Each entry must be reproduced precisely as it stands.

### Exercise data

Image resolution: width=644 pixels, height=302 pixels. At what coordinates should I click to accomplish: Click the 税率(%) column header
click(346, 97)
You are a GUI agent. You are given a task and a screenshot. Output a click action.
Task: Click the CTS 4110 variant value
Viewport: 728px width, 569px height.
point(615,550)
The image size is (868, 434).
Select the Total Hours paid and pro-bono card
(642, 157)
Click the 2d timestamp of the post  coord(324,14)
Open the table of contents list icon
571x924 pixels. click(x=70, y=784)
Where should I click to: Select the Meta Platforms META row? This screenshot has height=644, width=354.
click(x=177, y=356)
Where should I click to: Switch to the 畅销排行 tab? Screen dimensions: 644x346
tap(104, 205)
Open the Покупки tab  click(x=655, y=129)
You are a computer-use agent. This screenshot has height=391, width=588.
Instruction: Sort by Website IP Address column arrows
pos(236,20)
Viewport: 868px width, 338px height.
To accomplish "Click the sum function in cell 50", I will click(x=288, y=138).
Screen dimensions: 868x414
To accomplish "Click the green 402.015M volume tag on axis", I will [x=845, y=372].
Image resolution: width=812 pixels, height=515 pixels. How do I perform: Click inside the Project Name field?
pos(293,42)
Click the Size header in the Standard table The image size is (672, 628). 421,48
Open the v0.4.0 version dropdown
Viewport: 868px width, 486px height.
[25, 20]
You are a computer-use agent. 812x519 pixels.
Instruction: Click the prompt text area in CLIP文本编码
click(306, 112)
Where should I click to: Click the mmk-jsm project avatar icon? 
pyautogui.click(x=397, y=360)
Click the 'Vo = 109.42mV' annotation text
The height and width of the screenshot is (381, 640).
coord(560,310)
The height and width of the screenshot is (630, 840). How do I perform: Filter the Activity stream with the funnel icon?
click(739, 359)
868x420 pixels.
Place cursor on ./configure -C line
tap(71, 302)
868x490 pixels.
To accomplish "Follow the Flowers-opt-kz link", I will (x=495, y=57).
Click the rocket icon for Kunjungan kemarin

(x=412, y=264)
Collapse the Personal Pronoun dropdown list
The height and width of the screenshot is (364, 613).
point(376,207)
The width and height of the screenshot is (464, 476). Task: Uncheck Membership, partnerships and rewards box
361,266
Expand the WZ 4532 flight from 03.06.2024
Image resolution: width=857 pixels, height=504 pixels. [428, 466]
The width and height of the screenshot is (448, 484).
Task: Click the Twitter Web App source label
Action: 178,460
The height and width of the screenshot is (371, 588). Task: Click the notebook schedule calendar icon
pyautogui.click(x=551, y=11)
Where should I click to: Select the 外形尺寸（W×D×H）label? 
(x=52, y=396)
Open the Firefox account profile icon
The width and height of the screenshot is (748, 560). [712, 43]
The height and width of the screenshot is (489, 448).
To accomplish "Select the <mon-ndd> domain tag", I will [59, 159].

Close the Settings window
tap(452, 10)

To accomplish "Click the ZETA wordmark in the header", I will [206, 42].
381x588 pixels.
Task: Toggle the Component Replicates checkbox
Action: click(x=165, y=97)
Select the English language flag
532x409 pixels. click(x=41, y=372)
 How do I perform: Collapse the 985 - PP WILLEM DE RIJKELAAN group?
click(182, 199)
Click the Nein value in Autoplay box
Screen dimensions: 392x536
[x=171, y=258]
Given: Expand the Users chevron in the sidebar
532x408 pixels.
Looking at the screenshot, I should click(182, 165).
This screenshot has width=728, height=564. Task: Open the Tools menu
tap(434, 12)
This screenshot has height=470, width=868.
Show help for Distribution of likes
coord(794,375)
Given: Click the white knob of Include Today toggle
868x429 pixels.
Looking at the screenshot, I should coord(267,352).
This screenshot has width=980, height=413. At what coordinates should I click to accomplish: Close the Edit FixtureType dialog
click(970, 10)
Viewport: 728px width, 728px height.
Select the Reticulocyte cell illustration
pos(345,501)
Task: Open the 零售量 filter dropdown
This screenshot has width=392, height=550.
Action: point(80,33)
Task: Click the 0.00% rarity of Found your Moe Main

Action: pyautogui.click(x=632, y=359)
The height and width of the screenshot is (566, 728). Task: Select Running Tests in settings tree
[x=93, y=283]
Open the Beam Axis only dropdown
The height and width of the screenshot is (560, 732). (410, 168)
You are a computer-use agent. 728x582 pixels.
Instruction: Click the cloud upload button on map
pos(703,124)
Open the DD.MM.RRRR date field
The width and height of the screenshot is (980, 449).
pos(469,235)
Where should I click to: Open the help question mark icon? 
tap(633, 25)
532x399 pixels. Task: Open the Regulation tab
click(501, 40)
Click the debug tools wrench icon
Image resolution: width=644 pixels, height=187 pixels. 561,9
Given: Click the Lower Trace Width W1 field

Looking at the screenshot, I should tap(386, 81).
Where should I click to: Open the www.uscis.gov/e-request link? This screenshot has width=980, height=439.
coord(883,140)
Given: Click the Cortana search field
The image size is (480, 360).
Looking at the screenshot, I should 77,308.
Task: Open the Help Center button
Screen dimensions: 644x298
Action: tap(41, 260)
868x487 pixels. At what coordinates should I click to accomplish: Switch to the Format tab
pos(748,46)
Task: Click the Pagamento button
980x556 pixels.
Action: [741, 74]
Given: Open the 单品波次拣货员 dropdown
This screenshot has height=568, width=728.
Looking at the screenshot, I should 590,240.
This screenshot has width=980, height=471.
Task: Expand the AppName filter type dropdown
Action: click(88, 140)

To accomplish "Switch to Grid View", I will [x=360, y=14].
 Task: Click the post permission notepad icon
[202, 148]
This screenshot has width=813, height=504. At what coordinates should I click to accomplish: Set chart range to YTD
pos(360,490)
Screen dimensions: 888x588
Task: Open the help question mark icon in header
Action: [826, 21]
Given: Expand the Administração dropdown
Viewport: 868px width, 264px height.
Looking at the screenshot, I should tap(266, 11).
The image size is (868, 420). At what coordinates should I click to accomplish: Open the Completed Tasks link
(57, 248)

######

→ **Task response**:
Image resolution: width=644 pixels, height=302 pixels. At what coordinates should I click to accomplish: Click the 税率(%) column header
click(346, 97)
You are a GUI agent. You are given a task and a screenshot. Output a click action.
Task: Click the CTS 4110 variant value
Viewport: 728px width, 569px height.
point(615,550)
The image size is (868, 434).
Select the Total Hours paid and pro-bono card
(642, 157)
Click the 2d timestamp of the post  coord(324,14)
Open the table of contents list icon
571x924 pixels. click(x=70, y=784)
Where should I click to: Select the Meta Platforms META row? This screenshot has height=644, width=354.
click(x=177, y=356)
Where should I click to: Switch to the 畅销排行 tab? Screen dimensions: 644x346
tap(104, 205)
Open the Покупки tab  click(x=655, y=129)
You are a computer-use agent. This screenshot has height=391, width=588.
Instruction: Sort by Website IP Address column arrows
pos(236,20)
Viewport: 868px width, 338px height.
To accomplish "Click the sum function in cell 50", I will click(x=288, y=138).
Screen dimensions: 868x414
To accomplish "Click the green 402.015M volume tag on axis", I will [x=845, y=372].
Image resolution: width=812 pixels, height=515 pixels. How do I perform: Click inside the Project Name field?
pos(293,42)
Click the Size header in the Standard table The image size is (672, 628). 421,48
Open the v0.4.0 version dropdown
Viewport: 868px width, 486px height.
[25, 20]
You are a computer-use agent. 812x519 pixels.
Instruction: Click the prompt text area in CLIP文本编码
click(306, 112)
Where should I click to: Click the mmk-jsm project avatar icon? 
pyautogui.click(x=397, y=360)
Click the 'Vo = 109.42mV' annotation text
The height and width of the screenshot is (381, 640).
coord(560,310)
The height and width of the screenshot is (630, 840). How do I perform: Filter the Activity stream with the funnel icon?
click(739, 359)
868x420 pixels.
Place cursor on ./configure -C line
tap(71, 302)
868x490 pixels.
To accomplish "Follow the Flowers-opt-kz link", I will (x=495, y=57).
Click the rocket icon for Kunjungan kemarin

(x=412, y=264)
Collapse the Personal Pronoun dropdown list
The height and width of the screenshot is (364, 613).
point(376,207)
The width and height of the screenshot is (464, 476). Task: Uncheck Membership, partnerships and rewards box
361,266
Expand the WZ 4532 flight from 03.06.2024
Image resolution: width=857 pixels, height=504 pixels. [428, 466]
The width and height of the screenshot is (448, 484).
Task: Click the Twitter Web App source label
Action: 178,460
The height and width of the screenshot is (371, 588). Task: Click the notebook schedule calendar icon
pyautogui.click(x=551, y=11)
Where should I click to: Select the 外形尺寸（W×D×H）label? 
(x=52, y=396)
Open the Firefox account profile icon
The width and height of the screenshot is (748, 560). [712, 43]
The height and width of the screenshot is (489, 448).
To accomplish "Select the <mon-ndd> domain tag", I will [59, 159].

Close the Settings window
tap(452, 10)

To accomplish "Click the ZETA wordmark in the header", I will [206, 42].
381x588 pixels.
Task: Toggle the Component Replicates checkbox
Action: click(x=165, y=97)
Select the English language flag
532x409 pixels. click(x=41, y=372)
 How do I perform: Collapse the 985 - PP WILLEM DE RIJKELAAN group?
click(182, 199)
Click the Nein value in Autoplay box
Screen dimensions: 392x536
[x=171, y=258]
Given: Expand the Users chevron in the sidebar
532x408 pixels.
Looking at the screenshot, I should click(182, 165).
This screenshot has width=728, height=564. Task: Open the Tools menu
tap(434, 12)
This screenshot has height=470, width=868.
Show help for Distribution of likes
coord(794,375)
Given: Click the white knob of Include Today toggle
868x429 pixels.
Looking at the screenshot, I should coord(267,352).
This screenshot has width=980, height=413. At what coordinates should I click to accomplish: Close the Edit FixtureType dialog
click(970, 10)
Viewport: 728px width, 728px height.
Select the Reticulocyte cell illustration
pos(345,501)
Task: Open the 零售量 filter dropdown
This screenshot has width=392, height=550.
Action: point(80,33)
Task: Click the 0.00% rarity of Found your Moe Main

Action: pyautogui.click(x=632, y=359)
The height and width of the screenshot is (566, 728). Task: Select Running Tests in settings tree
[x=93, y=283]
Open the Beam Axis only dropdown
The height and width of the screenshot is (560, 732). (410, 168)
You are a computer-use agent. 728x582 pixels.
Instruction: Click the cloud upload button on map
pos(703,124)
Open the DD.MM.RRRR date field
The width and height of the screenshot is (980, 449).
pos(469,235)
Where should I click to: Open the help question mark icon? 
tap(633, 25)
532x399 pixels. Task: Open the Regulation tab
click(501, 40)
Click the debug tools wrench icon
Image resolution: width=644 pixels, height=187 pixels. 561,9
Given: Click the Lower Trace Width W1 field

Looking at the screenshot, I should tap(386, 81).
Where should I click to: Open the www.uscis.gov/e-request link? This screenshot has width=980, height=439.
coord(883,140)
Given: Click the Cortana search field
The image size is (480, 360).
Looking at the screenshot, I should 77,308.
Task: Open the Help Center button
Screen dimensions: 644x298
Action: tap(41, 260)
868x487 pixels. At what coordinates should I click to accomplish: Switch to the Format tab
pos(748,46)
Task: Click the Pagamento button
980x556 pixels.
Action: [741, 74]
Given: Open the 单品波次拣货员 dropdown
This screenshot has height=568, width=728.
Looking at the screenshot, I should 590,240.
This screenshot has width=980, height=471.
Task: Expand the AppName filter type dropdown
Action: click(88, 140)

To accomplish "Switch to Grid View", I will [x=360, y=14].
 Task: Click the post permission notepad icon
[202, 148]
This screenshot has width=813, height=504. At what coordinates should I click to accomplish: Set chart range to YTD
pos(360,490)
Screen dimensions: 888x588
Task: Open the help question mark icon in header
Action: [826, 21]
Given: Expand the Administração dropdown
Viewport: 868px width, 264px height.
Looking at the screenshot, I should tap(266, 11).
The image size is (868, 420). At what coordinates should I click to accomplish: Open the Completed Tasks link
(57, 248)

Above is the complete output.